Here is the next question. When the board of directors reviews the foregoing statistic one member of the board says: "the real choice is whether we use private collection agencies or let these tax debts go uncollected. I hope we don't take an enormous step backward in our efforts to close the tax gap by eliminating a program that's working." Do you ask the board member what he means by "working" or do you just ignore him?
Now we introduce another factor. A majority of your board agrees that debt collection should remain in house and should not be farmed out to outside firms because of the very poor performance by the outside firm used in the past. But some members of the board are unhappy with a high ranking employee.That employee has tenure and has engaged in some activities that have nothing to do with the company's collection efforts since they do not fall under the disliked employee's jurisdiction.
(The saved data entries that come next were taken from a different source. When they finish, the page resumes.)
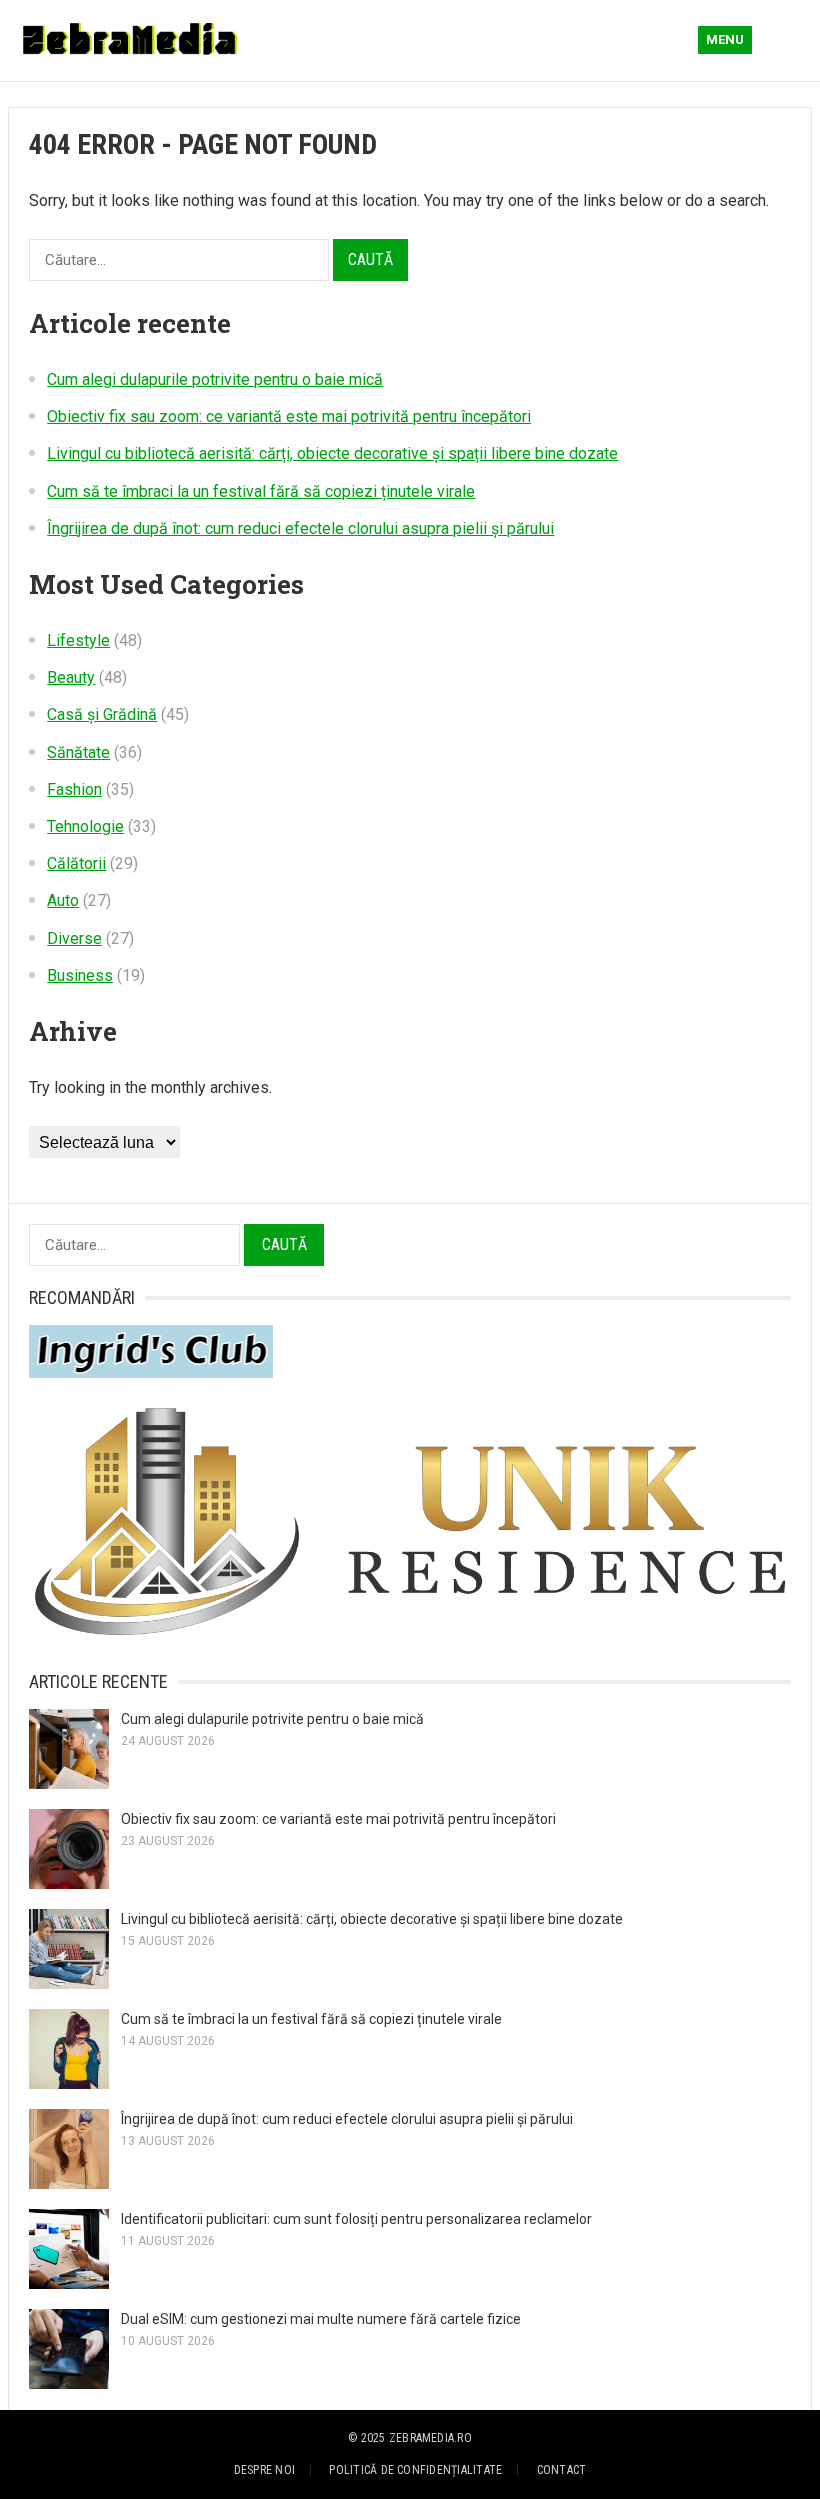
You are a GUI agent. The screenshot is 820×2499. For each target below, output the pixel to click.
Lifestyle (78, 640)
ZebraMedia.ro (430, 2438)
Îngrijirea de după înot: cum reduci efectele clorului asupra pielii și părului (300, 528)
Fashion (74, 789)
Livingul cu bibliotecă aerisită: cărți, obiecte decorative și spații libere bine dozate (332, 453)
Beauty (71, 677)
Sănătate (78, 752)
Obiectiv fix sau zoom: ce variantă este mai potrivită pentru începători (289, 416)
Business (80, 975)
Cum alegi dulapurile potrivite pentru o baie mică (215, 379)
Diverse (74, 938)
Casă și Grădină (102, 714)
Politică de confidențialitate (415, 2470)
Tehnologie (85, 826)
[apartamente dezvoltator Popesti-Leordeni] (410, 1635)
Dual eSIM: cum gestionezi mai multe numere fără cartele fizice (321, 2319)
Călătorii (76, 863)
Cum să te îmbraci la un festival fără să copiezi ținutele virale (261, 491)
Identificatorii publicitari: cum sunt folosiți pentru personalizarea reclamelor (356, 2219)
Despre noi (264, 2470)
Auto (63, 900)
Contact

Since you lack the ability to fire the employee described above, do you express your displeasure with the activities of that employee by cutting funding for the collection department?
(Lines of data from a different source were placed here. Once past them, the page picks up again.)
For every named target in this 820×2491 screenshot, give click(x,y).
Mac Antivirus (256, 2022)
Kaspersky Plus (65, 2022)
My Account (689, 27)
Here are your last two questions. Because the product you are selling is complicated, similar to, for example, a furniture product sold by Ikea, those dealing with your product frequently have questions as to how to assemble the information they have to provide you so you can tell them the cost of the services they have received. In order to make the process simpler you have historically hired people to answer questions on the telephone. In a typical year you got as many as 110 million calls from people wanting to pay their bills and needing help. Some of your board members are still unhappy with the above described employee. Do you reduce funding for the collection department so it can only answer 43 percent of the calls you receive each year? That is the end of the quiz. Here are the answers according to the Center on Budget and Policy Priorities:
"The Internal Revenue Service (IRS) budget has been cut by 17 percent since 2010, after adjusting for inflation, forcing the IRS to reduce its workforce, severely scale back employee training, and delay much-needed upgrades to information technology systems. These steps, in turn, have weakened the IRS's ability to enforce the nation's tax laws and serve taxpayers efficiently . . . . As seven former IRS commissioners from both Republican and Democratic administrations have written: "Over the last fifty years, none of us has ever witnessed anything like what has happened to the IRS appropriations over the last five years and the impact these appropriations reductions are having on our tax system."